Du Fresnoy was born in Paris, son of an apothecary. His father wanted him to enter the medical profession, and he excelled in college and was well educated in Latin and Greek. He, however, refused to apply for this vocation as he was more interested in poetry and the fine arts; his parents resented him for his refusal of the medical field. Starting from nineteen or twenty he learned the rudiments of design under Perrier and Vouet. At the age of twenty-one du Fresnoy, friendless and without money, went off to Rome, where he drew ruins and architectural subjects.

After two years thus spent he re-encountered his old fellow-student Pierre Mignard, and by his aid obtained some amelioration of his professional prospects. They moved into the same house and became such good friends that people called them the "inseparables". The cardinal of Lyon employed du Fresnoy and Mignard in making copies of works in the Farnese palace. It was also at this time that du Fresnoy, inspired by the works of Lucretius and Horace, began writing the Latin-language poem "De arte graphica" ("The Art of Painting"), about his observations on the art of painting. Du Fresnoy studied Raphael and the antique, went in 1633 to Venice, and in 1656 returned to France.
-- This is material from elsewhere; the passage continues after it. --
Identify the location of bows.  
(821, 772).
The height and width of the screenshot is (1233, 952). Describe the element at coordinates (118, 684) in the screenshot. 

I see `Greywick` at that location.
During two years he was now employed in painting altar-pieces in the château du Raincy, landscapes, etc.

After Mignard returned to Paris in 1658, he and du Fresnoy resumed living together until du Fresnoy's death. Du Fresnoy revised "De arte graphica" throughout the 1650s. Though he wanted to see it published, he thought it improper to print the Latin poem without a French translation and thus requested one from Roger de Piles. Du Fresnoy had been writing a commentary on the translation when he suffered a stroke in late 1667. He died three or four months later on 16 January 1668 in Villiers-le-Bel, near Paris. He never married.

"De arte graphica" was first published by Mignard and has been translated into several languages. In 1668 Roger de Piles published his French translation; John Dryden translated the work into English prose in 1694; and a rendering into verse by William Mason annotated by Sir Joshua Reynolds followed in 1782.